4. On the accuracy of T1 mapping: Searching for common ground, by Nikola Stikov, Mathieu Boudreau, Ives R. Levesque, Christine L. Tardif, Joëlle K. Barral, G. Bruce Pike

 

Purpose: There are many T1 mapping methods available, each of them validated in phantoms and reporting excellent agreement with literature. However, values in literature vary greatly, with T1 in white matter ranging from 690 to 1100 ms at 3 Tesla. This brings into question the accuracy of one of the most fundamental measurements in quantitative MRI. Our goal was to explain these variations and look into ways of mitigating them. Theory and Methods:  We evaluated the three most common T1 mapping methods (inversion recovery, Look‐Locker, and variable flip angle) through Bloch simulations, a white matter phantom and the brains of 10 healthy subjects (single‐slice). We pooled the T1 histograms of the subjects to determine whether there is a sequence‐dependent bias and whether it is reproducible across subjects. Results:  We found good agreement between the three methods in phantoms, but poor agreement in vivo, with the white matter T1 histogram peak in healthy subjects varying by more than 30% depending on the method used. We also found that the pooled brain histograms displayed three distinct white matter peaks, with Look‐Locker consistently underestimating, and variable flip angle overestimating the inversion recovery T1 values. The Bloch simulations indicated that incomplete spoiling and inaccurate B1 mapping could account for the observed differences. Conclusion: We conclude that the three most common T1 mapping protocols produce stable T1 values in phantoms, but not in vivo. To improve the accuracy of T1 mapping, we recommend that sites perform in vivo validation of their T1 mapping method against the inversion recovery reference method, as the first step toward developing a robust calibration scheme. Magn Reson Med 73:514–522, 2015. © 2014 Wiley Periodicals, Inc.
  1. Frequency and phase drift correction of magnetic resonance spectroscopy data by spectral registration in the time domain, by Jamie Near, Richard Edden, C. John Evans, Raphaël Paquin, Ashley Harris, Peter Jezzard
Purpose: Frequency and phase drifts are a common problem in the acquisition of in vivo magnetic resonance spectroscopy (MRS) data. If not accounted for, frequency and phase drifts will result in artifactual broadening of spectral peaks, distortion of spectral lineshapes, and a reduction in signal‐to‐noise ratio (SNR). We present herein a new method for estimating and correcting frequency and phase drifts in in vivo MRS data. Methods: We used a simple method of fitting each spectral average to a reference scan (often the first average in the series) in the time domain through adjustment of frequency and phase terms.

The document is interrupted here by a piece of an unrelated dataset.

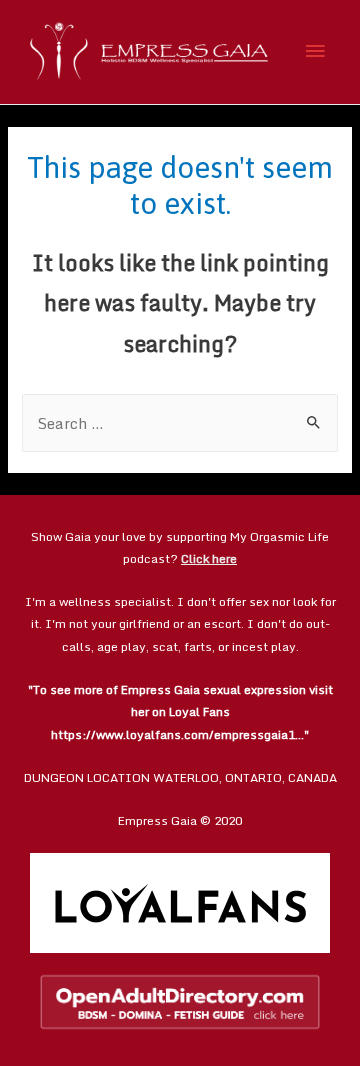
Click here (209, 558)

Due to the similarity with image registration, this method is referred to as “spectral registration.” Using simulated data with known frequency and phase drifts, the performance of spectral registration was compared with two existing methods at various SNR levels. Results: Spectral registration performed well in comparison with the other methods tested in terms of both frequency and phase drift estimation. Conclusions: Spectral registration provides an effective method for frequency and phase drift correction. It does not involve the collection of navigator echoes, and does not rely on any specific resonances, such as residual water or creatine, making it highly versatile. Magn Reson Med 73:44–50, 2015. © 2014 Wiley Periodicals, Inc.